Lack of 3D Information: The dataset only provides RGB images, missing LiDAR or depth information. In actual autonomous driving perception systems, multi-modal fusion is the mainstream; integrating 3D information could further improve anomaly detection.
Limitations of Evaluation Metrics: Current AUROC and FPR@95 might not fully reflect safety-critical needs (e.g., [email protected] is more meaningful for autonomous driving). Future work could introduce stricter safety-oriented metrics.
Potential Improvement Directions: Employing domain adaptation/generalization techniques (such as style transfer, domain randomization) to enhance cross-domain performance; combining temporal information (optical flow, tracking) to improve the detection of small objects; exploring the zero-shot capabilities of foundation models (like SAM) in anomaly segmentation.

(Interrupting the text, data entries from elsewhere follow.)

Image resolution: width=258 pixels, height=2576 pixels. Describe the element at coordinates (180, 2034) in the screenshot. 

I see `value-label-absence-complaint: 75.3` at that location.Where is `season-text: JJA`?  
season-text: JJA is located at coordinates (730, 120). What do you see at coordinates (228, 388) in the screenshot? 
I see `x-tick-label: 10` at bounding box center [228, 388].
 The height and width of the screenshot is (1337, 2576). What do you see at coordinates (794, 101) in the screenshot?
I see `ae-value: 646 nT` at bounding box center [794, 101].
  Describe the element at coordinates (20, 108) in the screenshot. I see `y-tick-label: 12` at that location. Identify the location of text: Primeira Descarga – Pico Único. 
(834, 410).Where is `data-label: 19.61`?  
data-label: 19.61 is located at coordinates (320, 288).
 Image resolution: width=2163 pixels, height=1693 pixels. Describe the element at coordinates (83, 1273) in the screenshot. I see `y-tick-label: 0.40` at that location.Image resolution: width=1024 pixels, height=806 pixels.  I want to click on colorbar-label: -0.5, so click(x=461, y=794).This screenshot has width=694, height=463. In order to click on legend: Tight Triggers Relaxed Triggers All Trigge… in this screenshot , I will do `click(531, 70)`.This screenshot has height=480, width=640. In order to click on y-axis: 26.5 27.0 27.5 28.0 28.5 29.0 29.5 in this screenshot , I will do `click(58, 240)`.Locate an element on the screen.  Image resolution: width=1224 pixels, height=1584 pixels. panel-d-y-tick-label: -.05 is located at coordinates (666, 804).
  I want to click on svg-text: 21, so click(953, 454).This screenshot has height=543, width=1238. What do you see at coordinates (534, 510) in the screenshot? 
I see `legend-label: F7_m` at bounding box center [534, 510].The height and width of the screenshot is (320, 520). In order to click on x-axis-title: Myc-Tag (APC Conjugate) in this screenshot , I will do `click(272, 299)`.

vs Fishyscapes: Fishyscapes provides only a small number of test images (Lost\&Found ~2000, Static ~30), lacks a training set, and only annotates anomaly regions. ISSU completely surpasses it in scale, completeness (train/val/test splits), and annotation types (dual-layer annotation). However, Fishyscapes benefits from using the high-quality Cityscapes annotations as the foundation for known classes.
vs SegmentMeIfYouCan (SMIYC): SMIYC integrates multiple anomaly segmentation datasets (including RoadAnomaly, RoadObstacle, etc.) to offer a unified evaluation platform. However, SMIYC also lacks training sets and does not track closed-set segmentation quality. The joint evaluation framework of ISSU represents a key advancement over SMIYC.
vs RoadAnomaly: RoadAnomaly contains only about 60 test images, making it extremely small with limited scene diversity. ISSU offers order-of-magnitude increases in both scale and scene coverage.
DenseHybrid (Grcic et al., ECCV 2022): The third author of this paper, Grcic, is also the author of DenseHybrid, which integrates discriminative and generative anomaly detection into a unified framework. On the ISSU benchmark, DenseHybrid exhibits solid upper-middle performance, showing that hybrid strategies are effective but still leave room for improvement.

Rating¶

Novelty: ⭐⭐⭐⭐ First large-scale anomaly segmentation dataset to simultaneously support joint closed-set and open-set evaluation, filling an important evaluation gap.
Experimental Thoroughness: ⭐⭐⭐⭐ The benchmarks cover several mainstream methods and provide multi-dimensional ablation analyses, though details regarding online evaluation platforms and long-term maintenance are limited.
Writing Quality: ⭐⭐⭐⭐ The motivation is clearly articulated, and the dataset design logic is complete, although the method's technical innovation is relatively limited for a dataset-focused paper.
Value: ⭐⭐⭐⭐⭐ Represents a major contribution to the field of anomaly segmentation, addressing the evaluation gap while highlighting key performance bottlenecks (domain generalization, small objects) that point the way for future research.